# Work instructions
Output the entries exactly.

Segment Start: Provided records

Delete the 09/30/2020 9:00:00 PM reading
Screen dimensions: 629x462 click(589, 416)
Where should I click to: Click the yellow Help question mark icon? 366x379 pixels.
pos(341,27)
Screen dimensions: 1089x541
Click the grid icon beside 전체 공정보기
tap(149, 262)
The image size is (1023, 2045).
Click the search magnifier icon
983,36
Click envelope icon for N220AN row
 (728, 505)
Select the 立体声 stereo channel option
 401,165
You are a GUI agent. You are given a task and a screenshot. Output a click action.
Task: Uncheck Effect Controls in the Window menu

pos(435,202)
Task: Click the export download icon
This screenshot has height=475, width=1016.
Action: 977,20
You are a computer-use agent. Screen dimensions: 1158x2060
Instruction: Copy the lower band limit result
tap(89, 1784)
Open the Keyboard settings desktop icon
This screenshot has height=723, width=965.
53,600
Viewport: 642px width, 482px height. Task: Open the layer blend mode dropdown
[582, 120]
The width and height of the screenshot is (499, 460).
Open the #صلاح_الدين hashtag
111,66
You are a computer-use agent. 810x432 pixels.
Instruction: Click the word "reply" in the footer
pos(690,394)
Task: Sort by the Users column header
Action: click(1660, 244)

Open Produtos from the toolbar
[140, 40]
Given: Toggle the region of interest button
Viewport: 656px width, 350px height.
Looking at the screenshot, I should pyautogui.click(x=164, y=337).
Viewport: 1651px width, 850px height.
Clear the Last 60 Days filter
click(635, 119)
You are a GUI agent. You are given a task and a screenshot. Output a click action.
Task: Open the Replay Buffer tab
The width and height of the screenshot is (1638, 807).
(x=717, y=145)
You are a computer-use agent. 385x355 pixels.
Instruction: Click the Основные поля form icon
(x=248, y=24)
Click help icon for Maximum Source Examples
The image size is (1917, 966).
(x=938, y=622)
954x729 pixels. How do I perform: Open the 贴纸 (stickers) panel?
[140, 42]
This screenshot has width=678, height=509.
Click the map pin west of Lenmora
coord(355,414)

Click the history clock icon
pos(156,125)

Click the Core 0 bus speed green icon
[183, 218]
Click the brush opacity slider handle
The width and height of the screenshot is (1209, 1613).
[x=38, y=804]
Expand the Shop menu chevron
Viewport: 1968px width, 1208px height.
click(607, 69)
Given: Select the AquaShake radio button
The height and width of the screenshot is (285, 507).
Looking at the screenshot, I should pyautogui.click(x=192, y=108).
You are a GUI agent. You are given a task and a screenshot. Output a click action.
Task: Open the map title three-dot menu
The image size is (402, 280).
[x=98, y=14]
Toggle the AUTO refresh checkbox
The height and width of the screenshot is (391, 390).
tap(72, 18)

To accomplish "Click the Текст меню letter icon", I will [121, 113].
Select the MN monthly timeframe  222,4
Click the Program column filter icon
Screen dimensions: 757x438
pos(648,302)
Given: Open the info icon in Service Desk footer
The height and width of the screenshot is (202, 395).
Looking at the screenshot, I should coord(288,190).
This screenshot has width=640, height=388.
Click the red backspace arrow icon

Segment End: Provided records

# Solution to this task
Delete the 09/30/2020 9:00:00 PM reading
Screen dimensions: 629x462 click(589, 416)
Where should I click to: Click the yellow Help question mark icon? 366x379 pixels.
pos(341,27)
Screen dimensions: 1089x541
Click the grid icon beside 전체 공정보기
tap(149, 262)
The image size is (1023, 2045).
Click the search magnifier icon
983,36
Click envelope icon for N220AN row
 (728, 505)
Select the 立体声 stereo channel option
 401,165
You are a GUI agent. You are given a task and a screenshot. Output a click action.
Task: Uncheck Effect Controls in the Window menu

pos(435,202)
Task: Click the export download icon
This screenshot has height=475, width=1016.
Action: 977,20
You are a computer-use agent. Screen dimensions: 1158x2060
Instruction: Copy the lower band limit result
tap(89, 1784)
Open the Keyboard settings desktop icon
This screenshot has height=723, width=965.
53,600
Viewport: 642px width, 482px height. Task: Open the layer blend mode dropdown
[582, 120]
The width and height of the screenshot is (499, 460).
Open the #صلاح_الدين hashtag
111,66
You are a computer-use agent. 810x432 pixels.
Instruction: Click the word "reply" in the footer
pos(690,394)
Task: Sort by the Users column header
Action: click(1660, 244)

Open Produtos from the toolbar
[140, 40]
Given: Toggle the region of interest button
Viewport: 656px width, 350px height.
Looking at the screenshot, I should pyautogui.click(x=164, y=337).
Viewport: 1651px width, 850px height.
Clear the Last 60 Days filter
click(635, 119)
You are a GUI agent. You are given a task and a screenshot. Output a click action.
Task: Open the Replay Buffer tab
The width and height of the screenshot is (1638, 807).
(x=717, y=145)
You are a computer-use agent. 385x355 pixels.
Instruction: Click the Основные поля form icon
(x=248, y=24)
Click help icon for Maximum Source Examples
The image size is (1917, 966).
(x=938, y=622)
954x729 pixels. How do I perform: Open the 贴纸 (stickers) panel?
[140, 42]
This screenshot has width=678, height=509.
Click the map pin west of Lenmora
coord(355,414)

Click the history clock icon
pos(156,125)

Click the Core 0 bus speed green icon
[183, 218]
Click the brush opacity slider handle
The width and height of the screenshot is (1209, 1613).
[x=38, y=804]
Expand the Shop menu chevron
Viewport: 1968px width, 1208px height.
click(607, 69)
Given: Select the AquaShake radio button
The height and width of the screenshot is (285, 507).
Looking at the screenshot, I should pyautogui.click(x=192, y=108).
You are a GUI agent. You are given a task and a screenshot. Output a click action.
Task: Open the map title three-dot menu
The image size is (402, 280).
[x=98, y=14]
Toggle the AUTO refresh checkbox
The height and width of the screenshot is (391, 390).
tap(72, 18)

To accomplish "Click the Текст меню letter icon", I will [121, 113].
Select the MN monthly timeframe  222,4
Click the Program column filter icon
Screen dimensions: 757x438
pos(648,302)
Given: Open the info icon in Service Desk footer
The height and width of the screenshot is (202, 395).
Looking at the screenshot, I should coord(288,190).
This screenshot has width=640, height=388.
Click the red backspace arrow icon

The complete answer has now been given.